Conformément à la politique d’évaluation de mon cégep et au principe de «liberté d’échouer» inhérent aux jeux, je ne donne pas de points supplémentaires pour ces activités. Derrière le pouvoir de motivation du jeu en soi, j’encourage les étudiants à jouer à ces mini-jeux sur une base quotidienne en les associant au système de badges décrit plus haut: certains badges peuvent uniquement être obtenu en s’engageant avec Elevate de manière sérieuse.

Un exemple d’une capture écran d’un profil dans Elevate qui résume les réalisations du joueur, ce que les étudiants déposent à chaque semaine.

Concevoir son propre contenu ludifié

Malheureusement, des applications similaires ne sont pas disponibles pour tous les champs d’études. Quoiqu’il en soit, vous pouvez ludifier vous-mêmes le contenu de vos cours:

  • Genial.ly propose des gabarits pour plusieurs questionnaires et jeux interactifs.
  • H5P permet de créer et d’intégrer du contenu interactif et des jeux à Moodle ou à un site WordPress.
  • Des applications pour sonder vos étudiants, comme Kahoot et Socrative , peuvent être utilisées en classe ou dans le cadre d’activités asynchrones entre les cours.
  • Quizlet permet aux étudiants de créer des cartes de type «aide-mémoire» individuellement ou collaborativement, puis de transposer le contenu en mini-jeux.
  • Factile transforme les questions de révision en un jeu-questionnaire s’inspirant de Jeopardy.

Bien qu’il ne soit pas vraiment réaliste de créer du contenu pour que les étudiants interagissent avec quotidiennement, mettre en place une simple activité de révision ludique à chaque semaine est déjà une implantation pertinente des mécaniques de jeu.

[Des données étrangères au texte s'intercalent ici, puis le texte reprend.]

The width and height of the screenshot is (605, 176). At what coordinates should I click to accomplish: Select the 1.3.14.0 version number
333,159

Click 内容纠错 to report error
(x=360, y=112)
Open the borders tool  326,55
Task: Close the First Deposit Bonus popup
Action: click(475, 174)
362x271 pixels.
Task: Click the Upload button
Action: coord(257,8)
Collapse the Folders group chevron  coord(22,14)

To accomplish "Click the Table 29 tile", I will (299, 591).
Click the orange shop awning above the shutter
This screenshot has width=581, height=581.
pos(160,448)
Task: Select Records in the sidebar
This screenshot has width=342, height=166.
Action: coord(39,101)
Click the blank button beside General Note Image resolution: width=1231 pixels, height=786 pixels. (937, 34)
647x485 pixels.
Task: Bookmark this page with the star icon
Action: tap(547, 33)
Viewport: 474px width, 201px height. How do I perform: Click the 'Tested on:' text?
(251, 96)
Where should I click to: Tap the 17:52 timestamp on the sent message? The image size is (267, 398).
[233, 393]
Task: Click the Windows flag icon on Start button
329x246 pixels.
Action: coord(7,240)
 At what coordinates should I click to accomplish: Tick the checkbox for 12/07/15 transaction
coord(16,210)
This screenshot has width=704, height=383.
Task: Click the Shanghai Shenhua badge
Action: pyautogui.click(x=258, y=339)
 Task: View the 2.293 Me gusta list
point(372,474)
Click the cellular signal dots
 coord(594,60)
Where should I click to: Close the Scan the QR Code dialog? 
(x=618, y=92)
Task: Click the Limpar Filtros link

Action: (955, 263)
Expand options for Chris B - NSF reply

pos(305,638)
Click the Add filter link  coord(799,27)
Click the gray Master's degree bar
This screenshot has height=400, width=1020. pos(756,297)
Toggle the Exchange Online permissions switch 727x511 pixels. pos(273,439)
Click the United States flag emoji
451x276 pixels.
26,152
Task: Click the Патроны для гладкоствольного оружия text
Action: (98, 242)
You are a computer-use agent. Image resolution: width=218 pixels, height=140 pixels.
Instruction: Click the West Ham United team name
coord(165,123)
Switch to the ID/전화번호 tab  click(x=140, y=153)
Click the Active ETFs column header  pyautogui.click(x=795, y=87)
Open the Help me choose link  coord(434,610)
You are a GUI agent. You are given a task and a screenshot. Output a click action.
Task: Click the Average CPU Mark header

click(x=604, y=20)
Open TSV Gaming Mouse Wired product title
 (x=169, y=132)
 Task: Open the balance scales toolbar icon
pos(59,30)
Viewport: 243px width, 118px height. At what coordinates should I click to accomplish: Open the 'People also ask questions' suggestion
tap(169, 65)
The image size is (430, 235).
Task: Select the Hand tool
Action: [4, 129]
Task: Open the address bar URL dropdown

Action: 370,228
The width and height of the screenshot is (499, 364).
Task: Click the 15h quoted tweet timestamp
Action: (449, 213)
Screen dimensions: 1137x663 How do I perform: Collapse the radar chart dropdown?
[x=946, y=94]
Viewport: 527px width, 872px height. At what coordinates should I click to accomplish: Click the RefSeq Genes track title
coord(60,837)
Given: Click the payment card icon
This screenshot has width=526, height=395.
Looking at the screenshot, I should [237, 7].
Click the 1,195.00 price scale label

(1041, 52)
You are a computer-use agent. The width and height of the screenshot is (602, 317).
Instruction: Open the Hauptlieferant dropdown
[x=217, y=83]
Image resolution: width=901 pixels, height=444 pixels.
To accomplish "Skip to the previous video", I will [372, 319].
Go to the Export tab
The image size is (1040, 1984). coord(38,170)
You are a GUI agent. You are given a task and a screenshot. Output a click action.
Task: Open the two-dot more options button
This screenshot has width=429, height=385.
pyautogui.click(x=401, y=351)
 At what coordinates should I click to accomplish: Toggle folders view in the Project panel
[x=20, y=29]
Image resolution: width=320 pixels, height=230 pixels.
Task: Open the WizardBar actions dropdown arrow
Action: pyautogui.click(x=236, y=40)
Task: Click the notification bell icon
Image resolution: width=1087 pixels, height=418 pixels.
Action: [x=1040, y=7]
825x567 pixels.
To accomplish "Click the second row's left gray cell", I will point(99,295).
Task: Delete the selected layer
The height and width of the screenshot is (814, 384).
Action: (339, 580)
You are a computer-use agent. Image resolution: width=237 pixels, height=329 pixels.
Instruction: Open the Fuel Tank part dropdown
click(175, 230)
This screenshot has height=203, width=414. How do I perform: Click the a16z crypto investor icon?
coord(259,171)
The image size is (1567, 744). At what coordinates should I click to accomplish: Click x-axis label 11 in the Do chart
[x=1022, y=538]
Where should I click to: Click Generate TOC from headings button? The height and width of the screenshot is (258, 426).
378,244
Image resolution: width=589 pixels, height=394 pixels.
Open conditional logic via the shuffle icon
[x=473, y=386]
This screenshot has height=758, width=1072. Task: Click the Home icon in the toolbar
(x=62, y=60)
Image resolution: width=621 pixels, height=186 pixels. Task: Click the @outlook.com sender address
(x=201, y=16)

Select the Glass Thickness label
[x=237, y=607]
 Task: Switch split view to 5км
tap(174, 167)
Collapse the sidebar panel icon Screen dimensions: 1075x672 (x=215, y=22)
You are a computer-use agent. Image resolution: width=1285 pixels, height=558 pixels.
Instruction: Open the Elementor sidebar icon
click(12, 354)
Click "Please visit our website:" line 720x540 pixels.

Retombées et observations préliminaires

Comme je l’ai souligné dans la 1re partie du texte, il est difficile de quantifier l’impact de la ludification sur le comportement des apprenants et sur la réussite des étudiants. Toutefois, je trouve très encourageant de voir mes étudiants travailler activement dans l’acquisition de badges. La plupart d’entre eux ont maintenu leur lancée dans l’application Elevate au cours des 3 premières semaines de la session, ce que je considère un succès en soi, puisqu’ils sont déjà engagés plus souvent avec le contenu du cours qu’ils l’auraient été dans un cours traditionnel comptant 15 séances en classe une fois par semaine. À la fin de la session, je demanderai aux étudiants de compléter un sondage pour obtenir leur rétroaction sur cette expérience ludique et sur la manière dont cela a eu un impact sur leur apprentissage.

Combiner des éléments de ludification de la structure et du contenu rend l’expérience plus immersive et globale, mais vous pouvez, bien entendu, commencer en expérimentant avec un seul type de ludification dans votre cours! Si vous le faites, j’aimerais lire dans les «Commentaires» comment cela s’organise dans votre cours!

À propos de l'auteur

Andy Van Drom

Andy Van Drom enseigne l’anglais, langue seconde et la linguistique depuis 2005, d’abord à l’Université Laval, puis, depuis 2012, au Cégep Limoilou. Après avoir terminé des études doctorales en linguistique, il a complété une 2e maîtrise, en enseignement supérieur au collégial (Performa, Université de Sherbrooke). Dans le but de soutenir les pratiques d’enseignement inclusives et de favoriser la réussite étudiante, il s’intéresse au rôle de l’état d’esprit langagier dans la motivation à apprendre. Andy a publié 4 manuels chez Pearson ERPI et a développé plusieurs ressources éducatives libres en format numérique. Son grand intérêt pour la pédagogie l’a d’ailleurs mené à travailler avec Profweb (désormais Éductive) de 2017 à 2024 et avec l’AQPC depuis 2021. Son désir continu d’innover en pédagogie lui a valu la Mention d’honneur de l’AQPC, le Prix du personnel engagé de Forces Avenir et le prix EF Excellence Award in Language Teaching.